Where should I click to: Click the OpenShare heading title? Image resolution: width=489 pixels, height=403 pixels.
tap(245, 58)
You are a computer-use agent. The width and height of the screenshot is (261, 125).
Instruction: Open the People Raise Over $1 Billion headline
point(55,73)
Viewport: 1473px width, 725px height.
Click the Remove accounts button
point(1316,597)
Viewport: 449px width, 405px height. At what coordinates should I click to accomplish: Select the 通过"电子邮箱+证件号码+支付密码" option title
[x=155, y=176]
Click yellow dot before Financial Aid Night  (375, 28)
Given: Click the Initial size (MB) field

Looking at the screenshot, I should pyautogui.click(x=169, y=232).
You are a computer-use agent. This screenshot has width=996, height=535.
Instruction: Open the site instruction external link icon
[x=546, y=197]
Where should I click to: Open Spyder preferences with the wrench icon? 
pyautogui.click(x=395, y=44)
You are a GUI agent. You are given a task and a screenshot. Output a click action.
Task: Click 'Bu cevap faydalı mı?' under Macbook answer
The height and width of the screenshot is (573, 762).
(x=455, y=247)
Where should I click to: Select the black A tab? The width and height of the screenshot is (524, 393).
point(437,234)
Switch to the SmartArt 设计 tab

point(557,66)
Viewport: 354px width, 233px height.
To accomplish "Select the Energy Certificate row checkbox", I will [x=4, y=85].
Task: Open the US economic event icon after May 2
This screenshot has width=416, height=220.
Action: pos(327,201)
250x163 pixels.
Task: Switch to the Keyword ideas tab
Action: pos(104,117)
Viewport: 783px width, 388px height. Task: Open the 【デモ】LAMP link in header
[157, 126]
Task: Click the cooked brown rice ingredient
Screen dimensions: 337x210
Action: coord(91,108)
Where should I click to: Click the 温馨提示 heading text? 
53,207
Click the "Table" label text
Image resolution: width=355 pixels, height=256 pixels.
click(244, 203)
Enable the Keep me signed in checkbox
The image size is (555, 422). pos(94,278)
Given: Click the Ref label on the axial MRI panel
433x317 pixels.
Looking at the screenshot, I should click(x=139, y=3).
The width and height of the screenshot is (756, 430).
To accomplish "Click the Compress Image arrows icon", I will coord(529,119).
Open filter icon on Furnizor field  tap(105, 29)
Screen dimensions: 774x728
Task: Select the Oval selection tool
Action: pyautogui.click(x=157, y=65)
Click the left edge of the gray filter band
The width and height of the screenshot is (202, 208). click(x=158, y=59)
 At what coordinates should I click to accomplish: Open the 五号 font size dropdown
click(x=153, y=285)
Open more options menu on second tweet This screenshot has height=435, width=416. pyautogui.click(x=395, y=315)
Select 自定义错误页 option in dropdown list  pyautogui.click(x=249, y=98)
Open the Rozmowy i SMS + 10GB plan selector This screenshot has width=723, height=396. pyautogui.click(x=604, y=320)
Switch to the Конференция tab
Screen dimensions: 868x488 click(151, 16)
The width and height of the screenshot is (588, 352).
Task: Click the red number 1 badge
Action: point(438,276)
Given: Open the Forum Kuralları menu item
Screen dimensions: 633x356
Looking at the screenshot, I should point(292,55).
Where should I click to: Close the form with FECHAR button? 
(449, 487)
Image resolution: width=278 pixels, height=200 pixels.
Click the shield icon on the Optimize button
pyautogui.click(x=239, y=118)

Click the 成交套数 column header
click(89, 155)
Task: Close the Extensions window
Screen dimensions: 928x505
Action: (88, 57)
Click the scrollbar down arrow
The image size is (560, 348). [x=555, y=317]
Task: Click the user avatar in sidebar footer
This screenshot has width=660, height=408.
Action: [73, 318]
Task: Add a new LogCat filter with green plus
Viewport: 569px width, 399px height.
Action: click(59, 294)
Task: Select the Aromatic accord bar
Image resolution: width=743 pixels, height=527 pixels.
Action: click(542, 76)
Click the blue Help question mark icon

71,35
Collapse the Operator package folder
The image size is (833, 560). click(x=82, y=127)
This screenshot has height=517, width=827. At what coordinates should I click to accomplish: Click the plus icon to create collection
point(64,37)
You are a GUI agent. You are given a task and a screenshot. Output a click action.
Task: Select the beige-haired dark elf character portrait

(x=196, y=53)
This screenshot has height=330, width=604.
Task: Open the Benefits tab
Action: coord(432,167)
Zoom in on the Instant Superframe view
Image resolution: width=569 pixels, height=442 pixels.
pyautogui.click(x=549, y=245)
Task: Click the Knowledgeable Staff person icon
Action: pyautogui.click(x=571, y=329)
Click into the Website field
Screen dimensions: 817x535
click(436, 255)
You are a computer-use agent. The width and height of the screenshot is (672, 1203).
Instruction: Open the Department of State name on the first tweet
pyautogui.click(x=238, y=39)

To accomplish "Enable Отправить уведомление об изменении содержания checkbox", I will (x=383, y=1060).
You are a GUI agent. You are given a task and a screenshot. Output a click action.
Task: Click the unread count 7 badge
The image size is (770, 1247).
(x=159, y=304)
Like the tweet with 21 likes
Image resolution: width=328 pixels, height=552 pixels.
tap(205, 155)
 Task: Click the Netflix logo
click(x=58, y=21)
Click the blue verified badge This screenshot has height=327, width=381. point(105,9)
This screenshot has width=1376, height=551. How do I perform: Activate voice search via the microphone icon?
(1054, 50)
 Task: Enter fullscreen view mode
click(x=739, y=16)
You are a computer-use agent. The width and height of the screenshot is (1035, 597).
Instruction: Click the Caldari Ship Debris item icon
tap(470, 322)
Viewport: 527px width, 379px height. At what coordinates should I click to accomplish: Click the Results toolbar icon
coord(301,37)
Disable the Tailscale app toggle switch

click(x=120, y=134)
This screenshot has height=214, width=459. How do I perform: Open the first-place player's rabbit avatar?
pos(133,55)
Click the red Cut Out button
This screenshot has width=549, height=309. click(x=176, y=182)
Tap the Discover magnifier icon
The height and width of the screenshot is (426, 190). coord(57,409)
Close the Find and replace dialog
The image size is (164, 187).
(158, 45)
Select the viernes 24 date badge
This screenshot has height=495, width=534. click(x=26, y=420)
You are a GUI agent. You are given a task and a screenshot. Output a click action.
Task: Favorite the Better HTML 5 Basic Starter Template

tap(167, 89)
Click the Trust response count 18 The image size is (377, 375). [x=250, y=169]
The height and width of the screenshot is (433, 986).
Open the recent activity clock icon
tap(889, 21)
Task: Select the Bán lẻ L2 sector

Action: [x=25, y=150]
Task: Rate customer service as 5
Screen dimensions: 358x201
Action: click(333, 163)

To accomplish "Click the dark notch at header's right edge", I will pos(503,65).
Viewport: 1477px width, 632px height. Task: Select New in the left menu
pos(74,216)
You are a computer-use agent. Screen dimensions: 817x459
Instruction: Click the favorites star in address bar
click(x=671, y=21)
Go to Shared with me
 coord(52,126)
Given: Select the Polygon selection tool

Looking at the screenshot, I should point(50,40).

★ ★ ★ ★ ★

* _Required work_:
Repeat word for word the lines above that run from the line containing "Where should I click to: Select" through the line containing "Viewport: 354px width, 233px height.", both ends included, and nothing else.

* _Exercise solution_:
Where should I click to: Select the black A tab? The width and height of the screenshot is (524, 393).
point(437,234)
Switch to the SmartArt 设计 tab

point(557,66)
Viewport: 354px width, 233px height.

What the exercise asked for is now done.